Swaziland has the climate and soil conducive to growing dagga. Most of it
is cultivated in the north of the country, where the terrain is steep and
hilly, and not easily accessible by road. The aerial spraying of marijuana
fields with defoliants was stopped in 2002 because of budgetary
constraints, and since then eradication efforts have been carried out by a
small band of police inspectors.

According to a study by Swaziland's Council on Alcohol, Drug and Tobacco
Abuse, an estimated 70 percent of smallholder farmers in the Hhohho region
grow marijuana to some extent, as a cash crop.

During a recent visit to the area, local farmers told IRIN that cultivating
it was their best resource against grinding poverty.

"My father and his father grew dagga here; my son now knows how. We are far
from markets, and the trucks from the marketing board (the National
Agricultural Marketing Board) are unreliable. The marketing board tells us
to grow tomatoes and such for sale, but our harvests can rot in the sun
waiting for them," said a farmer near the provincial capital, Pigg's Peak.

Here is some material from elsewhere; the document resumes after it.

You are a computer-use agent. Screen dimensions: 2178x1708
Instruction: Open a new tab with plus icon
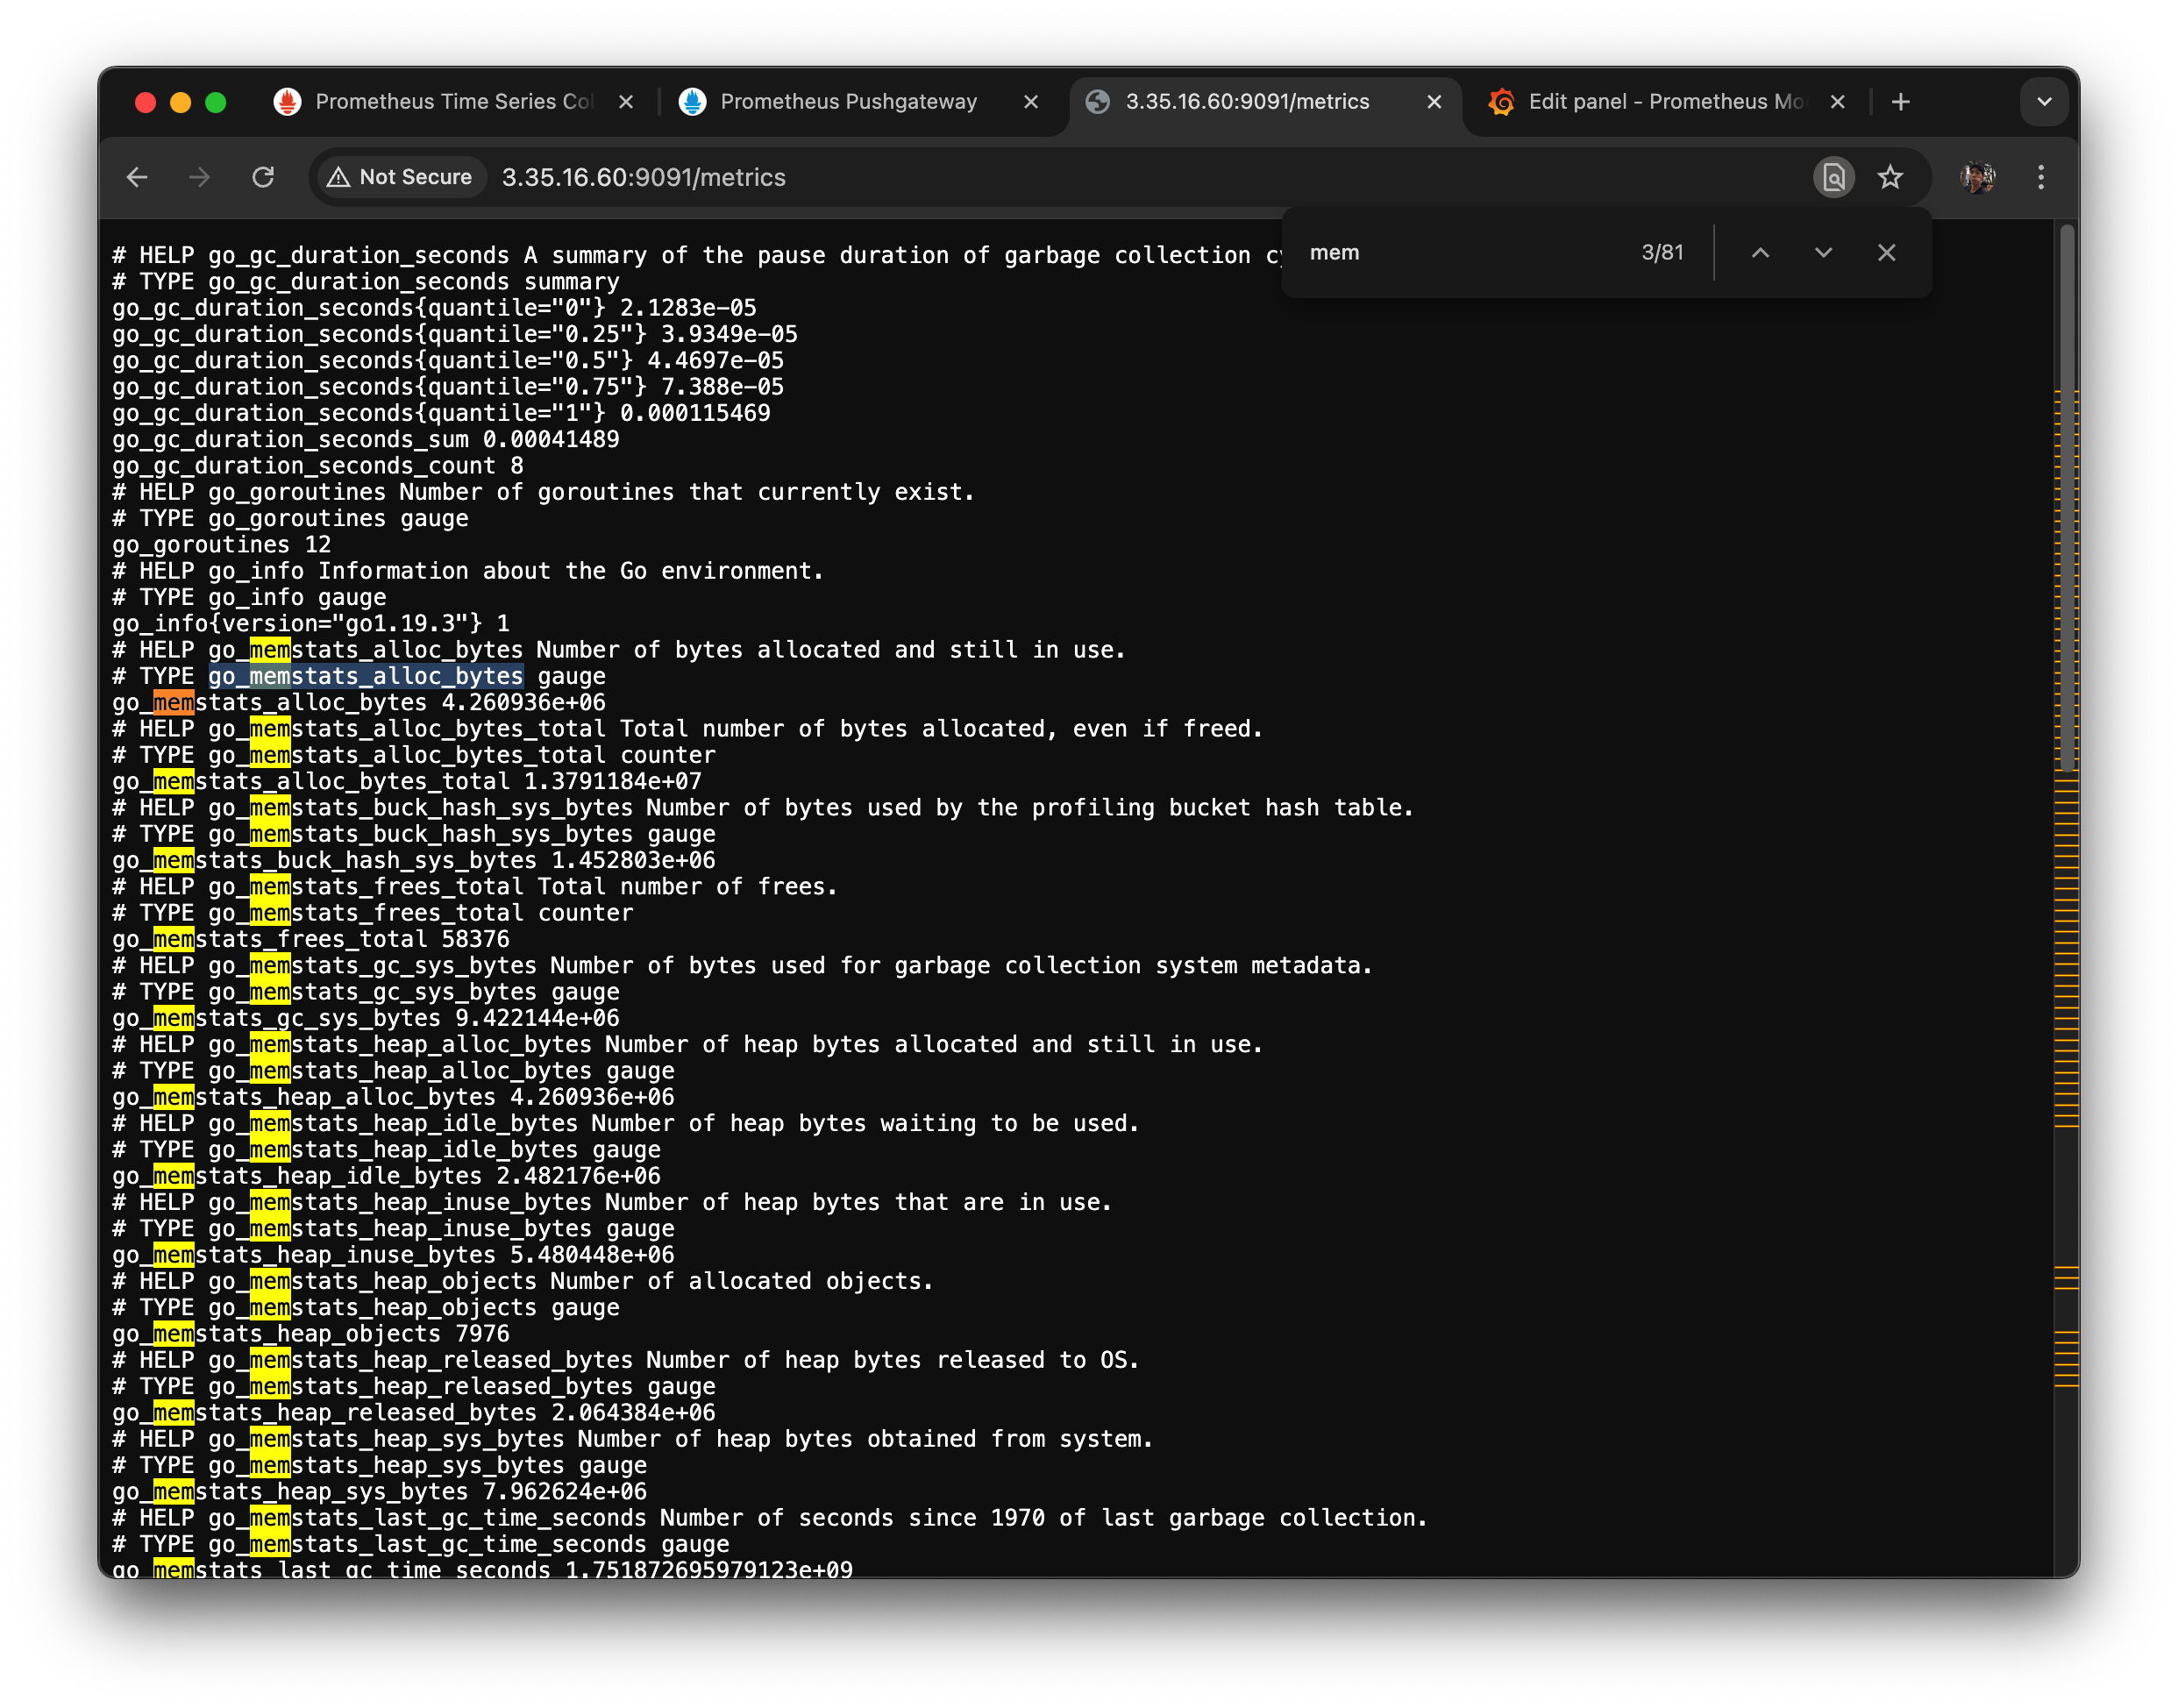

He was reluctant to reveal who his clients were, but alleged that they were
Swazi nationals linked to a South African drug syndicate. In 2000, three
tonnes of compressed cannabis were seized in the United Kingdom in a
container emanating from Swaziland. The following year Swazi police seized
a further 3.9 mt in a single raid, saying at the time that the cargo was
probably destined for the UK, where its street value would have been over
US $20 million.

According to the UN Development Programme, two-thirds of Swazis live in
chronic poverty and many are concentrated on rural Swazi Nation Land, where
peasants cannot own their farms or find capital for agricultural
improvements like irrigation or better seed stock.

"I can get kicked off my land, and I can never do much, growing maize on
our small plot, but I can always find a nook somewhere to grow dagga," a
farmer told IRIN.

Farmers admit to supplying marijuana to the growing number of people living
locally with HIV/AIDS. Although growing dagga is illegal in Swaziland,
there seems to have been a system in the past whereby some individuals
obtained approval from the late King Sobhuza II to grow it for medicinal
purposes.

Some support groups for people living with HIV/AIDS encourage their members
to smoke marijuana to stimulate their appetites.

"Particularly when you are starting with the anti-retroviral drugs, your
body can feel bad and you don't want to eat anything - that is when people
become thin," Eunice Simelane of Swazis for Positive Living told IRIN.

Nearly 40 percent of adult Swazis are living with HIV, according to UNAIDS.